#### [ACTION ITEM]
For this exercise, reproduce only the lines from the one holding "Where should I" through the final line of the data below, exactly, and omit pictures.
----- INPUT
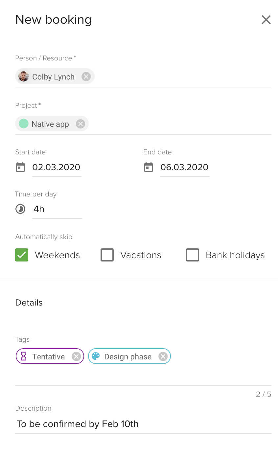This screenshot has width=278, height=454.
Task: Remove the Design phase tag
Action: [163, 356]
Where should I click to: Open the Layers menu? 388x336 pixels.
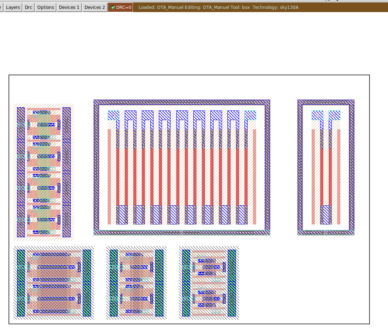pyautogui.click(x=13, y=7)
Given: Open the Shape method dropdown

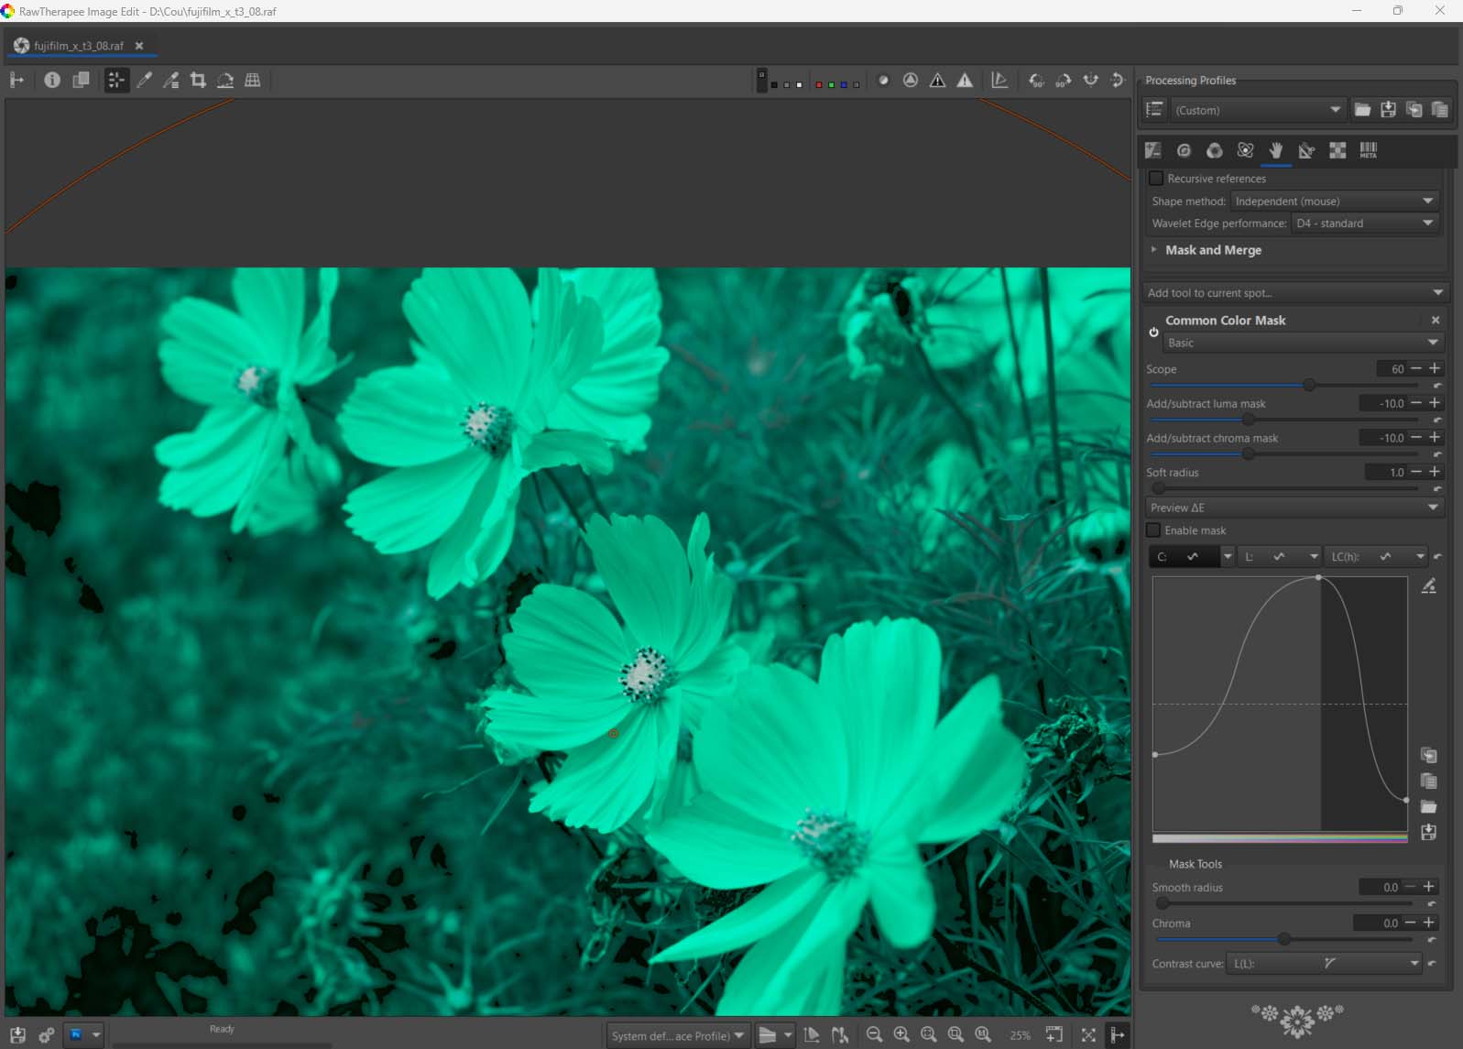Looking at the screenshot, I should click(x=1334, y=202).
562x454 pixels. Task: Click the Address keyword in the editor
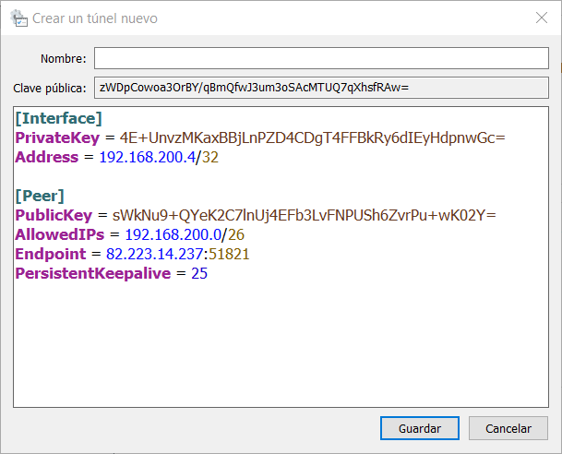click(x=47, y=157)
----------
#### [ANSWER BOX]
Where should I click to: Open the Layers menu? 388x336 pixels.
pyautogui.click(x=13, y=7)
Given: Open the Shape method dropdown

Looking at the screenshot, I should click(x=1334, y=202).
562x454 pixels. Task: Click the Address keyword in the editor
click(x=47, y=157)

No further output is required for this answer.